R - 将向量传递给自定义函数 dplyr::mutate
R - pass vector to custom function to dplyr::mutate
我有以下功能,可以让我从其 URL 中抓取维基百科内容(具体内容与此问题无关)
getPageContent <- function(url) {
library(rvest)
library(magrittr)
pc <- html(url) %>%
html_node("#mw-content-text") %>%
# strip tags
html_text() %>%
# concatenate vector of texts into one string
paste(collapse = "")
pc
}
在特定 URL 上使用该函数时,这有效。
getPageContent("https://en.wikipedia.org/wiki/Balance_(game_design)")
[1] "In game design, balance is the concept and the practice of tuning a game's rules, usually with the goal of preventing any of its component systems from being ineffective or otherwise undesirable when compared to their peers. An unbalanced system represents wasted development resources at the very least, and at worst can undermine the game's entire ruleset by making impo (...)
但是,如果我想将函数传递给dplyr
来获取多个页面的内容,就会报错:
example <- data.frame(url = c("https://en.wikipedia.org/wiki/Balance_(game_design)",
"https://en.wikipedia.org/wiki/Koncerthuset",
"https://en.wikipedia.org/wiki/Tifama_chera",
"https://en.wikipedia.org/wiki/Difference_theory"),
stringsAsFactors = FALSE
)
library(dplyr)
example <- mutate(example, content = getPageContent(url))

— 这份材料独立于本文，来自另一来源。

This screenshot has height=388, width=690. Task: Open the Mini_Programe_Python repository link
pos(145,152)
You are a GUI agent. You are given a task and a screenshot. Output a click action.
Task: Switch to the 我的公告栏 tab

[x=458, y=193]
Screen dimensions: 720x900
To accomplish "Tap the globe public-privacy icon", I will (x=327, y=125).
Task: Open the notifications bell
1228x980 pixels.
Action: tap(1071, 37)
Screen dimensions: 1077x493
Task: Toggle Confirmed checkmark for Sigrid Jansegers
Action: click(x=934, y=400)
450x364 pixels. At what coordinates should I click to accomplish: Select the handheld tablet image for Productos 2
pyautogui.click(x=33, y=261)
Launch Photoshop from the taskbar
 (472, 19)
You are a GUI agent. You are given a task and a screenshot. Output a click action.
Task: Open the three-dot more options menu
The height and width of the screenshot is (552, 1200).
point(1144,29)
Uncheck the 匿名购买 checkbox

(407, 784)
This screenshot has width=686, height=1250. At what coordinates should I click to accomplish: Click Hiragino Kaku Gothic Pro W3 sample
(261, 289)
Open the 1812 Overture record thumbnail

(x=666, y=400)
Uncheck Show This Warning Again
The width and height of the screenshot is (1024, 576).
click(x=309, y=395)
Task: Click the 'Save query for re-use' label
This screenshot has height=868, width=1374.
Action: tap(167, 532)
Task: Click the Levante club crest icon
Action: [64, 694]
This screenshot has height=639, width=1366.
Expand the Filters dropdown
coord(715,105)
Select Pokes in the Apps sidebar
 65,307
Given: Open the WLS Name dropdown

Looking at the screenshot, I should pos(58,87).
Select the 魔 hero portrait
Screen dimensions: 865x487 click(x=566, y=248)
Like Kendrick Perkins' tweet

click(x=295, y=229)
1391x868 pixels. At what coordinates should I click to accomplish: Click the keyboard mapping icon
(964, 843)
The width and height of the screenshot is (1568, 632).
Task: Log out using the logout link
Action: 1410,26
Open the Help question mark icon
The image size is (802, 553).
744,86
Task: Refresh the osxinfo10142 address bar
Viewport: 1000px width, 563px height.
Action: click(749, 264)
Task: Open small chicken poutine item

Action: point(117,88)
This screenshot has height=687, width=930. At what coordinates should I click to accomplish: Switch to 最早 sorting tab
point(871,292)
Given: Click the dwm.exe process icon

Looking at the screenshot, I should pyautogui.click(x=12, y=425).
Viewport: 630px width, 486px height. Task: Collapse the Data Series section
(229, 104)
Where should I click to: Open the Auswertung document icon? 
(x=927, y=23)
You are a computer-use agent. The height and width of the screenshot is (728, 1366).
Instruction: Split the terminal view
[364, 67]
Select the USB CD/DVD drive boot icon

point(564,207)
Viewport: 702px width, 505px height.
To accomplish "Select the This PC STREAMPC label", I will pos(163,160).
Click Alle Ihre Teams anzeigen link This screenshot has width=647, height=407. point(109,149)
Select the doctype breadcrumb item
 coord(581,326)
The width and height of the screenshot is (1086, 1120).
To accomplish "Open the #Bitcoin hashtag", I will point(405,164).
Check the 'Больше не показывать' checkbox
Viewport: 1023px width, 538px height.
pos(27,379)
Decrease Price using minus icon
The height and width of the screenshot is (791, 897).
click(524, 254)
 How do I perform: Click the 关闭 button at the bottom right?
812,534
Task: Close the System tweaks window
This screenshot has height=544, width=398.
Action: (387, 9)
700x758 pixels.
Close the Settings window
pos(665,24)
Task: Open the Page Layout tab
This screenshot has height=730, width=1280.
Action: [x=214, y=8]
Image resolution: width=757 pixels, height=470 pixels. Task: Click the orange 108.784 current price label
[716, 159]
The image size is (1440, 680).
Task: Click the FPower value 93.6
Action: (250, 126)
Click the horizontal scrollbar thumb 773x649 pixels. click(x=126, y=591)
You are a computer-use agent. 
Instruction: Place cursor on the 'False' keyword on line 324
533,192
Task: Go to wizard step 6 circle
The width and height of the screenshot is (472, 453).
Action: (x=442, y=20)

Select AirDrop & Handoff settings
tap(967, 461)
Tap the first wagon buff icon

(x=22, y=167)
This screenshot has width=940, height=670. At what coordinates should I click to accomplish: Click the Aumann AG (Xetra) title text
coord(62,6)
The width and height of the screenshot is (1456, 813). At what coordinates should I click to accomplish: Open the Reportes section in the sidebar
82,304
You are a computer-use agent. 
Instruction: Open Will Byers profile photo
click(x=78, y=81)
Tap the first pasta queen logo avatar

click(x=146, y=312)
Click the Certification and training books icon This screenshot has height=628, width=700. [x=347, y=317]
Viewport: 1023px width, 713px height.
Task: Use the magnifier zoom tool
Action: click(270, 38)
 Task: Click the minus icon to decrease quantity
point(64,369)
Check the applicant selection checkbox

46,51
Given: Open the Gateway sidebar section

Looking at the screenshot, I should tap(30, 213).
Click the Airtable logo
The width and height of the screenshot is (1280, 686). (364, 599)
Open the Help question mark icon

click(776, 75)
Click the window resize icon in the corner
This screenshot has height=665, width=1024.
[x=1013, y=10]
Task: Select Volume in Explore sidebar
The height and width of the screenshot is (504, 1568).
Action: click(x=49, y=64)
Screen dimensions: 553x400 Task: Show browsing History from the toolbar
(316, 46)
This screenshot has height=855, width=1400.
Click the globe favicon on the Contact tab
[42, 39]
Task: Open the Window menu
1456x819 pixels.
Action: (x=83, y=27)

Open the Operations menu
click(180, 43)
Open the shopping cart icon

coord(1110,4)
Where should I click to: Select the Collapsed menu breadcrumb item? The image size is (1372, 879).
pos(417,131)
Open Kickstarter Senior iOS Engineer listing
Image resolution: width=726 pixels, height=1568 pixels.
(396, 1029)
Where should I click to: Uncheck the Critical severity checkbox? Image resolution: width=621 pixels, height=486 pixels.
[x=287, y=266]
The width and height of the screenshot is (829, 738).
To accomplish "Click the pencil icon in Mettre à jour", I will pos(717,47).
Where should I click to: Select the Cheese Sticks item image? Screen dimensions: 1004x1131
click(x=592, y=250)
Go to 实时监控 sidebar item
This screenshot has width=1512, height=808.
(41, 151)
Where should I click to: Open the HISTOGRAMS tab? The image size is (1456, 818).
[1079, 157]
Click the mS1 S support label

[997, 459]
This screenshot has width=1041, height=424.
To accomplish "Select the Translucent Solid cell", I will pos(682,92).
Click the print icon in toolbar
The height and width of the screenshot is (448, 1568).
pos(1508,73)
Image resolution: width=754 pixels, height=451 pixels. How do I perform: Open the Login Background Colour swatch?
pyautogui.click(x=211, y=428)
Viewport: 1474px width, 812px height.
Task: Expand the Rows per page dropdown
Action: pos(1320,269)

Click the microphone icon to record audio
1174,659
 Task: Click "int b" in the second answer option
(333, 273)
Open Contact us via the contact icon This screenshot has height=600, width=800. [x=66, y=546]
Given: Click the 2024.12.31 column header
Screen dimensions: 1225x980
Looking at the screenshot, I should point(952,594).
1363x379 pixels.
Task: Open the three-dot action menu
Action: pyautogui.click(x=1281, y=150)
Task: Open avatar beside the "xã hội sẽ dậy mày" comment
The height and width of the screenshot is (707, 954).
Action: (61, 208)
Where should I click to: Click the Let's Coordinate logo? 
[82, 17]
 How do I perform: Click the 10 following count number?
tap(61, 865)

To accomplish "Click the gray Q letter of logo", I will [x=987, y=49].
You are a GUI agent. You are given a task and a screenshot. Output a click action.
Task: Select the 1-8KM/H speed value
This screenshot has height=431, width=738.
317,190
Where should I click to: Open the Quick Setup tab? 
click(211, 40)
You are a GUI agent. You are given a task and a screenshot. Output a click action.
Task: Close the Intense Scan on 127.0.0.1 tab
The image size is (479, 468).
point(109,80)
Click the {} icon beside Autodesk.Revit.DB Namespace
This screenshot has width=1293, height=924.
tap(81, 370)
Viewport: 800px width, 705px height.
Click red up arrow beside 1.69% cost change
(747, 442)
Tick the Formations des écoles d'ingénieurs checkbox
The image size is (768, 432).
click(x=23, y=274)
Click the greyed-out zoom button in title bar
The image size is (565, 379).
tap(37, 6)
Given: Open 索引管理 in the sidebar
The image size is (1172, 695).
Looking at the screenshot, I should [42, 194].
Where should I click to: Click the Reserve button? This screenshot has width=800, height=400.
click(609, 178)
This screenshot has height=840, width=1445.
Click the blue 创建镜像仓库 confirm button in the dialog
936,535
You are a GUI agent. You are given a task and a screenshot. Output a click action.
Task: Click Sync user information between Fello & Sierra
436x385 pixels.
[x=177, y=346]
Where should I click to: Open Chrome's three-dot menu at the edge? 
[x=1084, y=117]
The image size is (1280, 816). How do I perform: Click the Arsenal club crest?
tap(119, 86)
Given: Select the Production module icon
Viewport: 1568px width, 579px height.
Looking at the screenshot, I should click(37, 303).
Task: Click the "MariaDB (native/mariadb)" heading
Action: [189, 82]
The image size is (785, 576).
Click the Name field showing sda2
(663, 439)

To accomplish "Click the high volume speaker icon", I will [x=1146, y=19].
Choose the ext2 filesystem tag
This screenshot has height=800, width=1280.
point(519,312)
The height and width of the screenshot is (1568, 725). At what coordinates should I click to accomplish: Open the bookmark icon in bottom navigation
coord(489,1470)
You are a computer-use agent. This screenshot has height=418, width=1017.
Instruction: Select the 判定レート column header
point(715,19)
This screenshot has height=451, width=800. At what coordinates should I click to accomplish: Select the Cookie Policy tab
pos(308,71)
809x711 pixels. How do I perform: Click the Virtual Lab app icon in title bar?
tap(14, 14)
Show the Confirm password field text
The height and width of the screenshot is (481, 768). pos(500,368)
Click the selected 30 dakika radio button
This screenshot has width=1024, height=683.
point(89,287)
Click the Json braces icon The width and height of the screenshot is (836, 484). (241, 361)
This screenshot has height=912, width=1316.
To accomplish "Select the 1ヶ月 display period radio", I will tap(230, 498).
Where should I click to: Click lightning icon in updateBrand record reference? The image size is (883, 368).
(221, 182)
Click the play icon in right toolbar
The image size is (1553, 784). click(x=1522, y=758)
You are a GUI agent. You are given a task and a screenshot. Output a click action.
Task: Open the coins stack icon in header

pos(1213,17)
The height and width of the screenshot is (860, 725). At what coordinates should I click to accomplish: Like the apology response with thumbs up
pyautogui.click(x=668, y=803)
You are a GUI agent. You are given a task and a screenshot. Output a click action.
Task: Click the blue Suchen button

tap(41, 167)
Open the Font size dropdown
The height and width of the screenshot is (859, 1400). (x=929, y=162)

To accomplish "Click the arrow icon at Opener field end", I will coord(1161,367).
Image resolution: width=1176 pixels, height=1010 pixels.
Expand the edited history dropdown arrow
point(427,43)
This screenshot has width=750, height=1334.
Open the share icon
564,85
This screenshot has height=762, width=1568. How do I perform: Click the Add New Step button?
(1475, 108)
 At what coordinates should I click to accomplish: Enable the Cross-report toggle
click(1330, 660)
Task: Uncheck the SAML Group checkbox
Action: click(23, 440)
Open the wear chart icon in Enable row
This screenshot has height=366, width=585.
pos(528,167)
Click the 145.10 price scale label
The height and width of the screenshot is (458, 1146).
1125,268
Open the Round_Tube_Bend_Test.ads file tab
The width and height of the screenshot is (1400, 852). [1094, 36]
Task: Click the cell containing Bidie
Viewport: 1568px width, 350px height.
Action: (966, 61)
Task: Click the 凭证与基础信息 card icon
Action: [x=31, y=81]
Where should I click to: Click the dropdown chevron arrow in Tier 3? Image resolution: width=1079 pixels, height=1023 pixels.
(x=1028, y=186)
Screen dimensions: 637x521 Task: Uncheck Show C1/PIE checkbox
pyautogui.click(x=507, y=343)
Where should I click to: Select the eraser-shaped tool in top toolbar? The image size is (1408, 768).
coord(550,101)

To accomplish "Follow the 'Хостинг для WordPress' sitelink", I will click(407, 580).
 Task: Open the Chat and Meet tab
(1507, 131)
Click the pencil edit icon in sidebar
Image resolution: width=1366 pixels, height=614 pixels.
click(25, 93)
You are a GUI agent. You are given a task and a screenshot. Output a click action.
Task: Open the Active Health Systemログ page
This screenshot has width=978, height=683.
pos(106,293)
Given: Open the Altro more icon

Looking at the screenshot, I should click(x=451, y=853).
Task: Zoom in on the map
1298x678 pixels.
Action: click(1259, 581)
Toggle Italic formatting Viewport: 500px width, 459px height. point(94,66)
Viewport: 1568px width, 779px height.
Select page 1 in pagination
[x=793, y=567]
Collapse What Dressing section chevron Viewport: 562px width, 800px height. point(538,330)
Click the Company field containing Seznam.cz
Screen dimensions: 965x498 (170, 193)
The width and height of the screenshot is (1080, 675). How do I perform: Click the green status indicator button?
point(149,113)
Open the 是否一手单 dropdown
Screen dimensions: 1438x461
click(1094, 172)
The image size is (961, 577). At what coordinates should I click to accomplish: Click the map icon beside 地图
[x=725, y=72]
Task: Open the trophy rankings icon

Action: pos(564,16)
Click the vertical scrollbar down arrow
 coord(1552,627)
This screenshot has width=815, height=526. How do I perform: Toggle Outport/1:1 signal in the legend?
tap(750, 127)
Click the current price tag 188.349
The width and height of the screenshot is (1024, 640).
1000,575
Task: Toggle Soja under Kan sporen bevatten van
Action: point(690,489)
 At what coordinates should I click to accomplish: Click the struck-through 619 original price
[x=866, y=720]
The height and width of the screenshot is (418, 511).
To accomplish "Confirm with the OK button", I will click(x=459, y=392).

Error: length(url) == 1 ist nicht TRUE
In addition: Warning message:
In mutate_impl(.data, dots) :
the condition has length > 1 and only the first element will be used
看错误,我认为问题出在getPageContent
无法处理URL的向量,但我不知道如何解决它。
++++
编辑:建议的两个解决方案 - 1) 使用 rowwise()
和 2) 使用 sapply()
都很好。模拟 10 篇随机 WP 文章,第二种方法快 25%:
> system.time(
+ example <- example %>%
+ rowwise() %>%
+ mutate(content = getPageContent(url))
+ )
User System verstrichen
0.39 0.14 1.21
>
>
> system.time(
+ example$content <- unlist(lapply(example$url, getPageContent))
+ )
User System verstrichen
0.49 0.11 0.90
为什么不在 URL 向量上使用 lapply()
,而不是尝试将字符串向量传递给正在寻找单个字符串的函数:
urls = c("https://en.wikipedia.org/wiki/Balance_(game_design)",
"https://en.wikipedia.org/wiki/Koncerthuset",
"https://en.wikipedia.org/wiki/Tifama_chera",
"https://en.wikipedia.org/wiki/Difference_theory")
然后:
content <- lapply(urls, getPageContent)
...这会返回一个列表。或者,如果您的网址已经在数据框中并且您想将内容添加为其中的新列,请使用 sapply()
,其中 returns 是向量而不是列表:
example$contents <- sapply(example$url, getPageContent)
您可以使用 rowwise()
,它会起作用
res <- example %>%
rowwise() %>%
mutate(content=getPageContent(url))
我有以下功能,可以让我从其 URL 中抓取维基百科内容(具体内容与此问题无关)
getPageContent <- function(url) {
library(rvest)
library(magrittr)
pc <- html(url) %>%
html_node("#mw-content-text") %>%
# strip tags
html_text() %>%
# concatenate vector of texts into one string
paste(collapse = "")
pc
}
在特定 URL 上使用该函数时,这有效。
getPageContent("https://en.wikipedia.org/wiki/Balance_(game_design)")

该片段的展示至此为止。